There are three other options which can be used when setting cookies. Firstly the path. This refers to where in the domain you are able to access the cookie in future. By default this is the cu
rrent directory (so if you set the cookie at the page: www.mysite.com/scripts/setcookie.php, it would only be available to scripts in the scripts directory and below). You can set this to any part of your site, though, which can be useful in some situations.

A second setting you can change is the domain. By default, a cookie is only available in the domain you set it in, for example if you set the cookie on www.mysite.com you can only ever access it from www.mysite.com (and not mail.mysite.com etc.). The most common need to change this setting is to allow the cookie to be viewed across all subdomains of a site. This can be done by setting the domain to .yoursite.com (with both .s). By doing this anything.yoursite.com is accepted, not just www.yoursite.com.

Finally, a cookie has the option to be set as a secure cookie. If this is turned on, the cookie will only ever be surrendered to the site over a secure connection, not an insecure one.

The following code shows the imiplementation of a cookie with all settings specified:

setcookie("UsersName", $name, time()+3600, "/", ".mysite.com", 1);


The cookie set here, is called ‘UsersName’ and again stores the value $name.
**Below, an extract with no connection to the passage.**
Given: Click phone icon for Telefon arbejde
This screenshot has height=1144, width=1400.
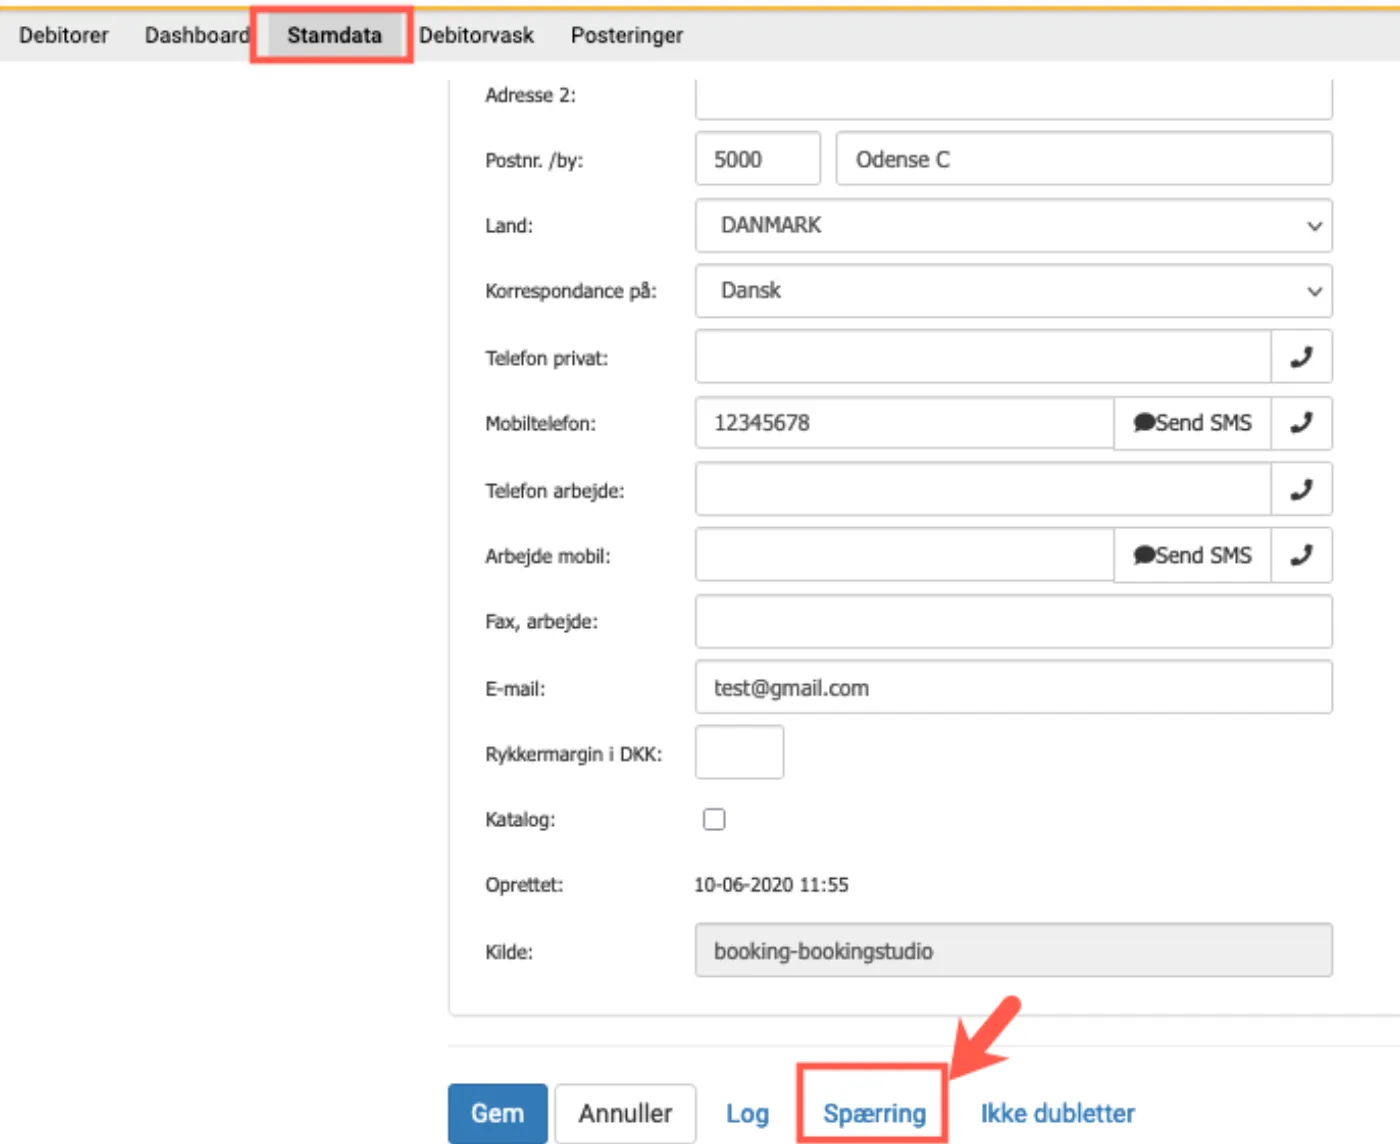Looking at the screenshot, I should [1301, 490].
It will expire an hour from the current time. It is available in all directories of the site (/ is the root directory). It is available across any subdomain of the site mysite.com as ‘.mysite.com’ has been given as the domain. The final 1 means that this is a secure cookie, and can only be transmitted over a secure connection. This would be 0 for a standard (non-secure) cookie.

Deleting Cookies

There are occasions on which you may wish to delete a cookie from a user’s computer. This could be if, for example, you want to log the user out of a system (perhaps they are on a public computer). Deleting a cookie is quite simple to do because all you have to do is to set the expiry time in the past. By doing this, the cookie will be automatically deleted as soon as it is created, and will remove any data that already exists there. The simplest way is using:

setcookie("UsersName", "", time()-3600);


This sets the expiry time in the past so it should be deleted immediately. There is also no information stored in the cookie.

There is a known problem with this, though. Although it works in most cases, there can be problems if a user’s timezone is set wrongly. The safest way to completely delete a cookie is to use the following:

setcookie("UsersName", "", mktime(12,0,0,1, 1, 1990));


The mktime() function is a PHP function for setting up a time specified. The time specified here is in the year 1990, so even a badly configured computer should still delete the cookie immediately.

Conclusion

This short section of the tutorial should cover all the information you will need to set up, manage and delete cookies in PHP. Using other PHP scripting techniques you can store more data in a cookie (for example using it to interface with a database). All the information here, though, should allow you to do practically anything you need to with your cookie. If you want to learn about cookies with other programming languages, this same information is available in the other parts of the tutorial for them.